*Information shown:*
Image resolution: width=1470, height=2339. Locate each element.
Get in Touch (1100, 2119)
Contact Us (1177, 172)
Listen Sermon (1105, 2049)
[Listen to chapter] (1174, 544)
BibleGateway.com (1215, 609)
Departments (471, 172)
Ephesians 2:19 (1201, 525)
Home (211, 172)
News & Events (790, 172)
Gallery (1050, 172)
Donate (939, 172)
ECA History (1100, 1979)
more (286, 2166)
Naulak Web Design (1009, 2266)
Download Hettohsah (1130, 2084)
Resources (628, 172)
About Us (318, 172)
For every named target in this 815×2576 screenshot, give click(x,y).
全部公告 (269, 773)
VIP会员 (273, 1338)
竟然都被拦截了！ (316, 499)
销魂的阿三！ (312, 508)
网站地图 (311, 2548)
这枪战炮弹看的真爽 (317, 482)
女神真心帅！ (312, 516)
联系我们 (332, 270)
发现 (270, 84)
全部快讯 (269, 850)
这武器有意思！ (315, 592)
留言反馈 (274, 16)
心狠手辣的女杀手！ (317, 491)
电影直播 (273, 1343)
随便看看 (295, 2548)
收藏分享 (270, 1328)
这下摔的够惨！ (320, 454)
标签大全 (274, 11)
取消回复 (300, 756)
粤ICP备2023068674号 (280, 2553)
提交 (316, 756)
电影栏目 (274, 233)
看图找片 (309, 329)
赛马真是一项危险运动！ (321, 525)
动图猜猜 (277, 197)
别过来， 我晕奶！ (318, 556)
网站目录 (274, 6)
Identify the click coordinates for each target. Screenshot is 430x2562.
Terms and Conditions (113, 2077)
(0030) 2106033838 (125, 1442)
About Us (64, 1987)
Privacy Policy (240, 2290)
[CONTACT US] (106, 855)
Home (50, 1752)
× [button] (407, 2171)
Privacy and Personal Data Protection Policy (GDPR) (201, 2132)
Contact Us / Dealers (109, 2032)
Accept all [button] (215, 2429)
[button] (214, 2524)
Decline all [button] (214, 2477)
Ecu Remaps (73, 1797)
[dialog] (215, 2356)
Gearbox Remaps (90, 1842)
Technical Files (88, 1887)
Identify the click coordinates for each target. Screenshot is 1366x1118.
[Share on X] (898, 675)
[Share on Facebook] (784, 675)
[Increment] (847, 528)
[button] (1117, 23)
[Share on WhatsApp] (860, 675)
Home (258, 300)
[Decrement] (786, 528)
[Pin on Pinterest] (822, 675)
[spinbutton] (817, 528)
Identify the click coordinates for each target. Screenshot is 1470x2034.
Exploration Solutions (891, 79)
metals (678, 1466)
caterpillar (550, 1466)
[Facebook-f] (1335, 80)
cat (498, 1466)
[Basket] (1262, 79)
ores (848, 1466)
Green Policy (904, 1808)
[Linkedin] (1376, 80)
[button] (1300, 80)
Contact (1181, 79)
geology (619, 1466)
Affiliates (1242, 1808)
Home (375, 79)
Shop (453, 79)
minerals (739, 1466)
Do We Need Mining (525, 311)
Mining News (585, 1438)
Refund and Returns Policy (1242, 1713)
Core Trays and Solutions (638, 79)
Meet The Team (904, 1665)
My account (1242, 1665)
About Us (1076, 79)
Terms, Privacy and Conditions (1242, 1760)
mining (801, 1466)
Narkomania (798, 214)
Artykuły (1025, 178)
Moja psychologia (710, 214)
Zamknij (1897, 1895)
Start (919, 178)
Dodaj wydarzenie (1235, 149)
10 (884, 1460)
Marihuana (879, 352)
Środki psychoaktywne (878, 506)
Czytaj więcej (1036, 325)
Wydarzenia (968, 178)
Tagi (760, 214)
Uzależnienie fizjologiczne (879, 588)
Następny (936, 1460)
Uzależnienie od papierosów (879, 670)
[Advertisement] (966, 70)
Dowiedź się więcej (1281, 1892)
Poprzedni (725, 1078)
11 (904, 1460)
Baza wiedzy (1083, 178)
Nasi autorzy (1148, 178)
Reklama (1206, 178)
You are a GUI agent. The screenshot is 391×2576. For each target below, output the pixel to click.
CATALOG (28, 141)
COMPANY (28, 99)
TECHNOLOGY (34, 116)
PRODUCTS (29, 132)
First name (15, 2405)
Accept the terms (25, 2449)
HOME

*Work required:* Go through the entries above and report each line with the string "click" in it.

*Result of this exercise:*
For every named target in this 815×2576 screenshot, give click(x,y).
Identify the click coordinates for each target. Screenshot is 430x2562.
Identify the click coordinates for each target. Screenshot is 1366x1118.
Identify the click coordinates for each target. Screenshot is 1470x2034.
You are a GUI agent. The screenshot is 391×2576. For each target below, output the pixel to click.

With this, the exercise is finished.